The following originally appeared on The Huffington Post. Michèle Pierre-Louis is the Open Society Institute's director of reconstruction efforts in Haiti and former Haitian prime minister.
PORT-AU-PRINCE, Haiti—It is an image of apocalypse. The National Palace and the ministries that were the heart of Haiti's government are in ruins. The beautiful court of justice collapsed. Building after building, street after street.
Two weeks after the earthquake, the residents of Port-au-Prince make their way through heaps of rubble. There are still corpses in piles of debris. Survivors who still have homes sleep in the streets scared by the aftershocks. The lucky have mattresses. If they have food, they cook outside.
On these streets I hear people praying and singing. And I see solidarity.
People are not angry. They are upset because they are totally left to their own devices. The government, which suffered losses, is also traumatized. Its offices totally destroyed, it is unable to provide leadership.
An immense international aid effort is underway, but it has yet to touch most people.
Somehow I see a sense of pride emerging in Port-au-Prince. Pride in our self-reliance. People say we must dig ourselves out. Literally. Community leaders have been playing an important role trying to help get citizens organized and keep them safe.
The reports of unrest are exaggerated. In Haiti, it is as if people want to prove that we can take care of ourselves—at least partly. Because of course we do need help. That help consists of emergency aid and a plan for moving our ravaged country forward.
The plan for Haiti should unfold in three phases: rescue, recovery and reconstruction. We are now at the end of the first. With international support, we still need to get help to the neediest: food, water and medical care.
The second stage needs should get underway urgently. We need to restore a system of public information to tell people what to do and what not to do. For example, what water is safe to drink and what street needs to be closed off because buildings are in danger of collapse.
Bodies need to be cleared away to ward off disease. We need to restore basic services and remove debris and unsound structures.
At the same time, we must tackle the problem of shelter. We need to get people into tents before the rains come. We have identified places outside the capital that can be used to house camps.
..............................
» **WHAT TO PRODUCE**:
Please answer these questions from the article on post-earthquake Haiti:
1. What role in Haiti's government did Michèle Pierre-Louis formerly hold?
2. What three phases should the plan for Haiti unfold in?
3. Why do bodies need to be cleared away?
..............................
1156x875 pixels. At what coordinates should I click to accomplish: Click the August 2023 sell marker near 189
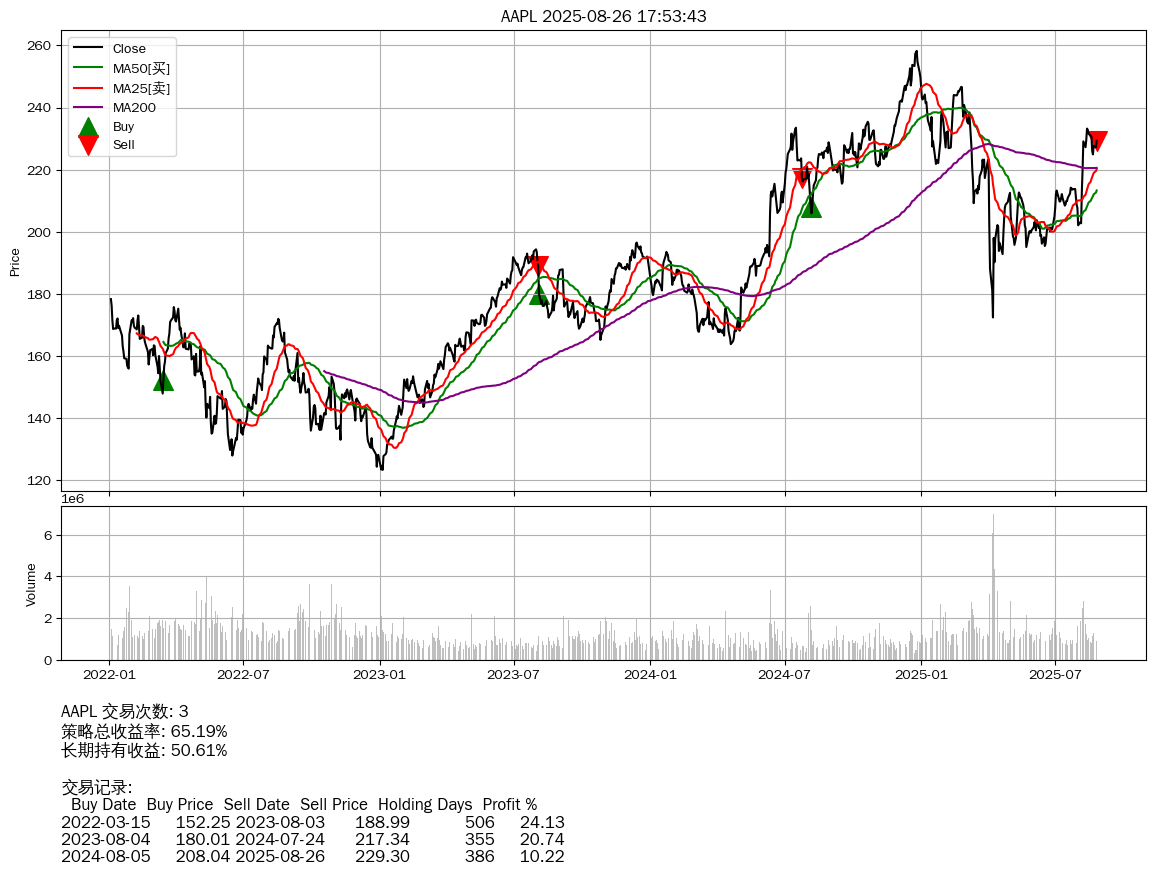[539, 265]
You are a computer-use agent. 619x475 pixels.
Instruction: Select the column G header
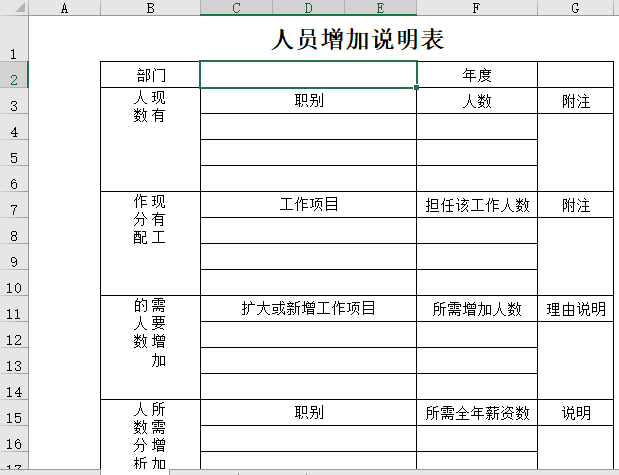click(575, 8)
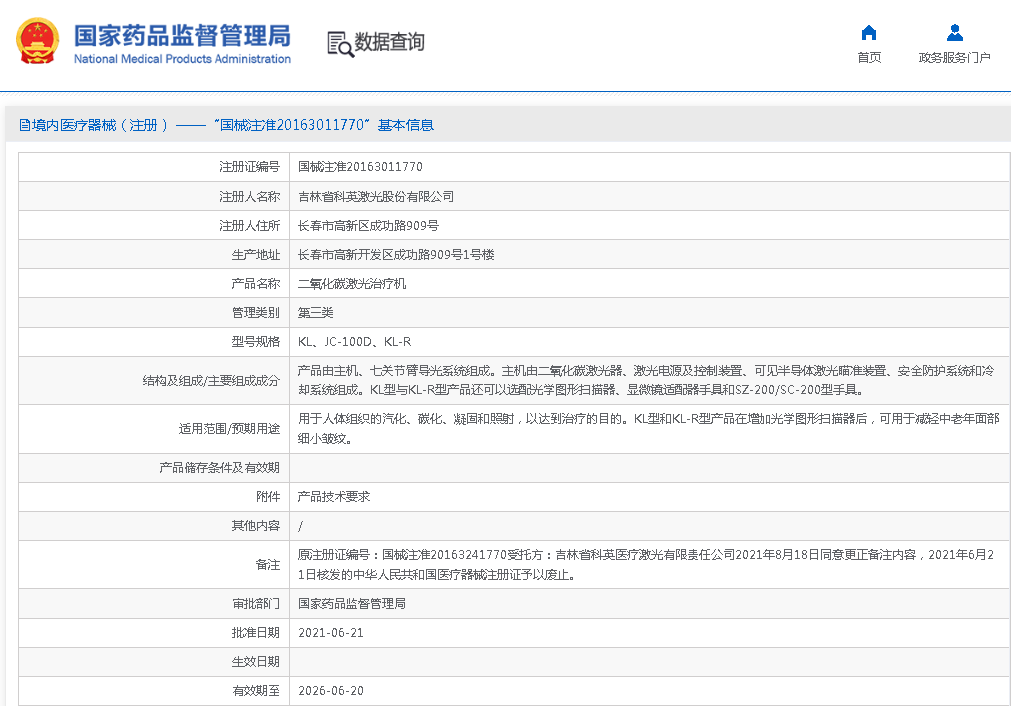Click the product name 二氧化碳激光治疗机
The width and height of the screenshot is (1011, 706).
tap(352, 284)
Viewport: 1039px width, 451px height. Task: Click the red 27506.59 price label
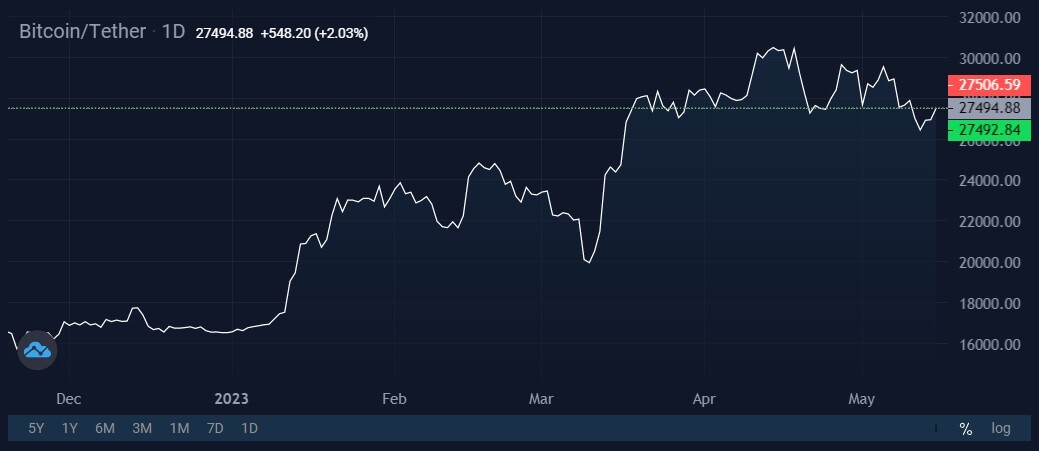pos(989,85)
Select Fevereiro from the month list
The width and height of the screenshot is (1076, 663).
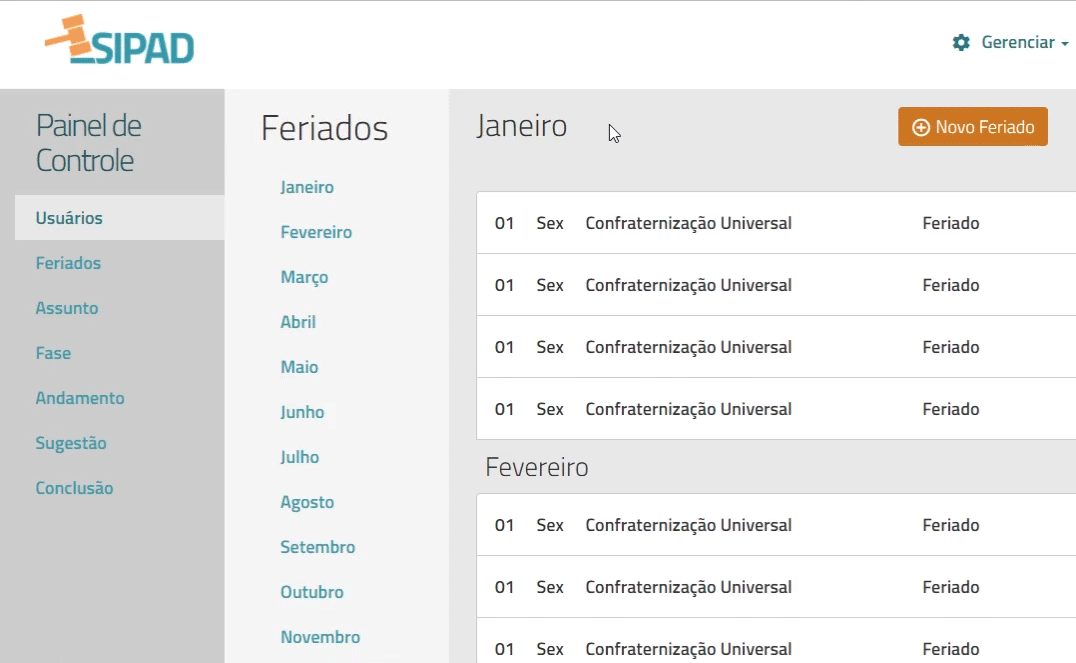click(x=316, y=232)

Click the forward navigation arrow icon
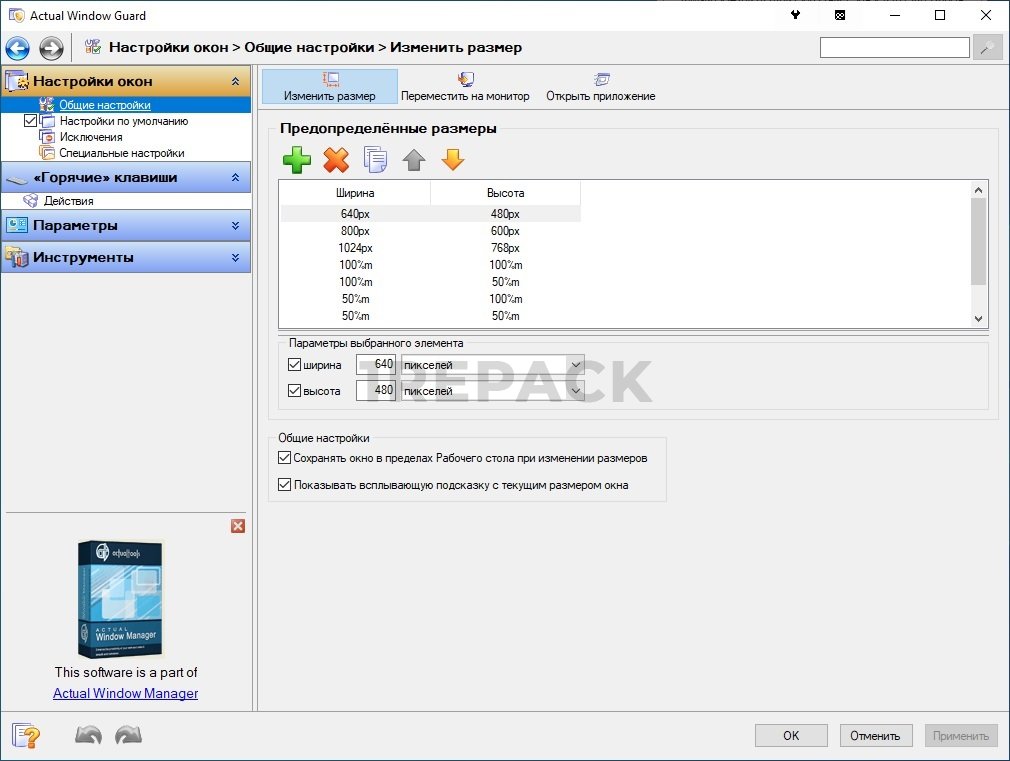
..............................
» **SOLUTION**:
1. Prime minister.
2. Rescue, recovery and reconstruction.
3. To ward off disease.